Let me just say that if you like the stuff on fora.tv, especially from Long Now, than this video will be worth your time. The presenter is witty, the arguments make sense, and it is overall a pretty good presentation both in content and in style (HOW is it presented).
It is well balanced (not Fox News style :-) ), not crazy one-sided, and mostly about possible developments and dangers in where IT is going: who owns stuff, who has control? An example which already happened, there was an automated garage and since there was a dispute ab out payments between the makers of that garage and the owner by remote-control they shut down the garage, taking 300 cars hostage. In that context, there will be more and more implants with embedded IT inside YOUR body, from pace makers to other stuff. The video is MUCH MUCH better than my pityful summary though :)
It's about two new classes of security threats, Anonymous and "Persistent Adversaries" aka government sponsored attacks.
There's a nice point in the middle that if you and your buddy are being chased by a bear, you only have to be faster than your buddy. Not anymore. Now there's lots of bears, you're drenched in bacon fat, you poked a few bears in the eye to piss them off, and you only have one decoy buddy. Oops.
My first Journal Entry ever, in 8 years! http://slashdot.org/journal/365947/aphelion-scifi-fantasy-horror-poetry-webzine
proportional response is not just for military force...
Isn't it that if the buyer doesn't fulfill their contractual duty to pay, the seller is in their right to take the product back? Or, as in this case, take control of the product back. Whatever third parties are "taken hostage" in that process are the defaulting buyer's problem. Of course this doesn't apply to vital body implants.

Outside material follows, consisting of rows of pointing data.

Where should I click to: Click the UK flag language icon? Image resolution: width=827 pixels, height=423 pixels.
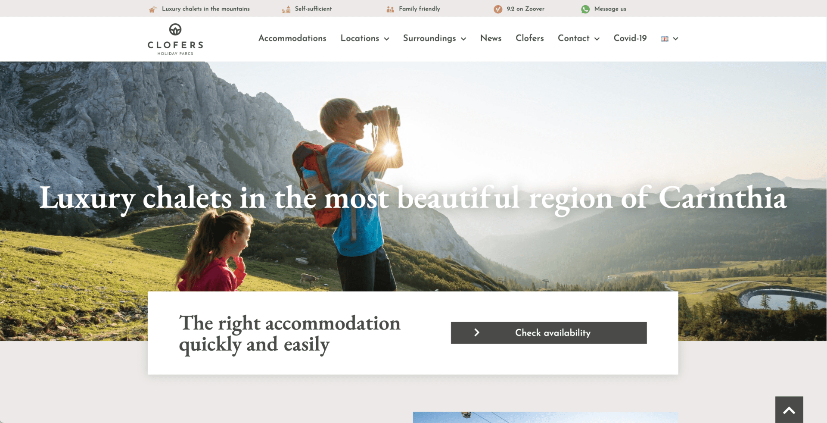click(665, 39)
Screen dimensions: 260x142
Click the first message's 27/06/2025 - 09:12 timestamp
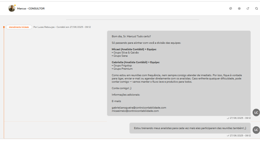240,118
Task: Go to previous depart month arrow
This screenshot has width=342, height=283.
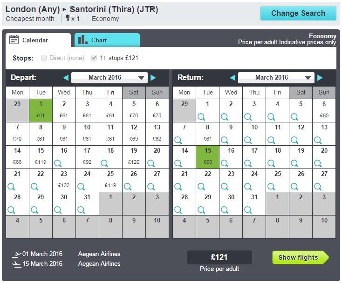Action: point(66,78)
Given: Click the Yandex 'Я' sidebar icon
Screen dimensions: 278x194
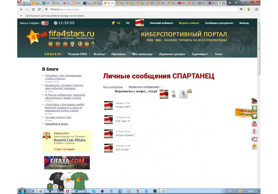Looking at the screenshot, I should point(254,131).
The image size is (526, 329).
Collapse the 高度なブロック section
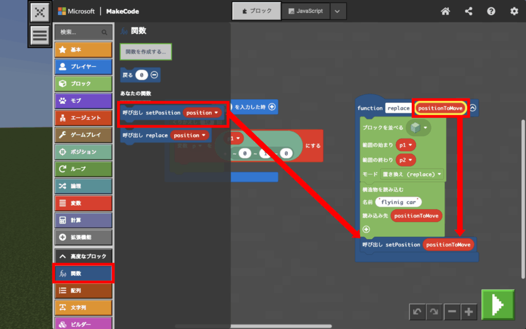83,257
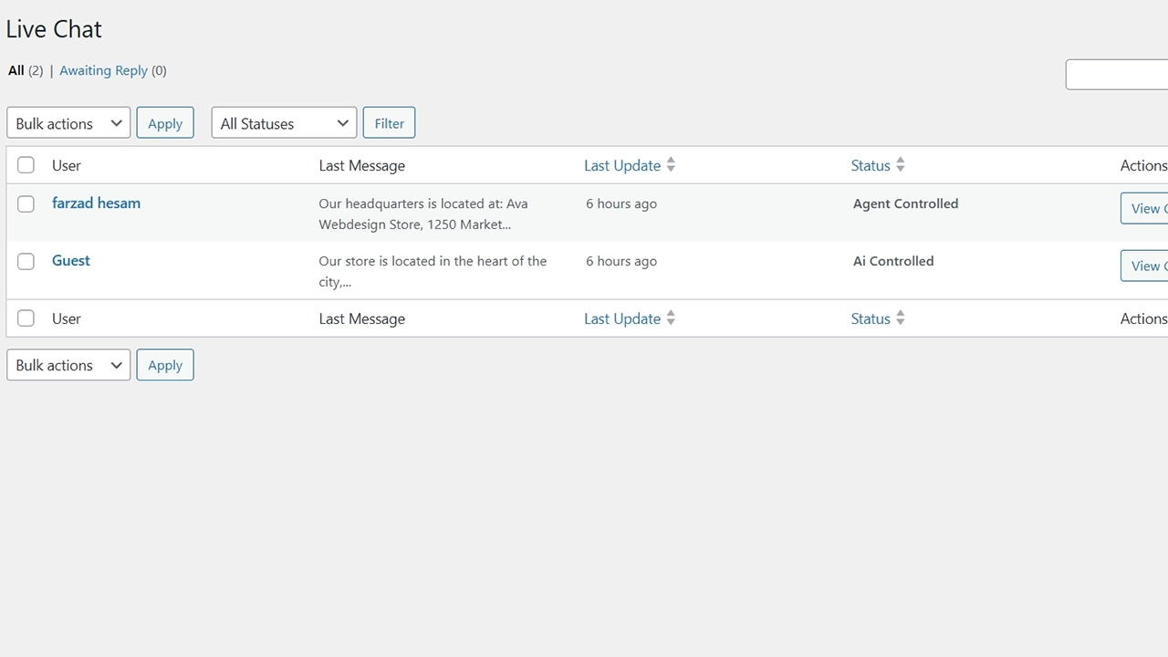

> Whatever third parties are "taken hostage" in that process are the defaulting buyer's problem.
What you fail to take into account that it is also -and foremost - the "hostages" problem!
I can see that you ignore this tiny little issue - as long as YOU don't end up in that position. Somehow your point of view seems somewhat tilted to one side. I guess such thinking stems from business and economics courses, where other people are nothing but "resources" and "human capital", so it becomes very easy to abstract away their humanness and think its okay when they end up being ignored. I wonder, though, what you are going to say when YOUR car is in that garage.